A contract stops you from cancelling early without cost — it does not stop you from building your next home in parallel. Use the remaining paid months as a free runway: rebuild the catalogue, run the pilot, move students gradually, and time the full cutover to the contract's end date so you never pay a penalty or double fee. The already-paid period is a sunk cost either way; spent as a parallel run it buys you the calmest migration possible, with the lapse date executing a decision you made months earlier.

How long does a full switch take?

The rebuild is realistically a weekend — your courses, notes and test series already exist, so this is re-uploading, not re-creating. The pilot week adds seven days, and the batch-wide move typically completes within one fee cycle, because students act when their next class or test is on the new home. End to end, most educators complete the whole switch inside two to four weeks, with the old plan simply lapsing at its renewal date. The calendar cost is mostly overlap, and on a Rs 0 destination the overlap costs nothing.

What does it cost to move to AllCoaching?

Rs 0 — the base is free forever, with no setup fee, no subscription, and no card at signup, which is exactly what makes the parallel-run method safe: you can rebuild, pilot and migrate while still paying only your old platform, with no month of double fees. The platform is paid a single flat 10% out of actual sales, so the educator keeps 90% with daily UPI payouts, and granting your existing students their already-paid access costs nothing.
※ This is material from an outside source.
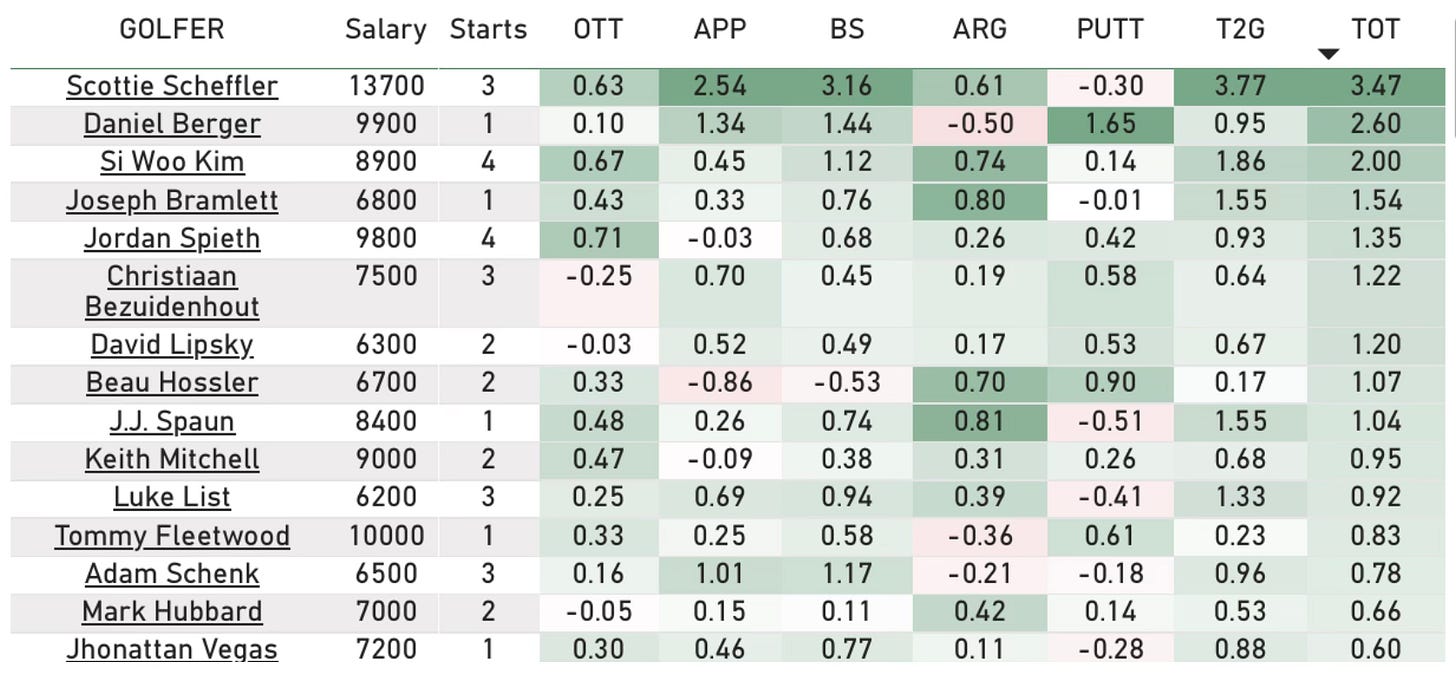This screenshot has height=688, width=1456.
Task: Click Daniel Berger's 1.65 PUTT cell
Action: (1110, 124)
After the move, AI-driven marketplace discovery adds students who search your exam and subject — the growth a standalone app never supplied.

What if some students refuse to move to the new app?

A few may lag, and a smaller few may drop — be honest about that, and notice who they are: usually students at the end of their course anyway, or ones the old platform's own lead flow brought, whose tie was to the app rather than to you. The core batch — the students who chose you, attend your classes and talk to you — moves on your word, especially when moving costs them nothing. Educators who run the parallel period patiently, with the next test scheduled on the new home, typically bring the overwhelming share of active students across within one cycle, and marketplace discovery replaces the stragglers with students no old app would ever have sent.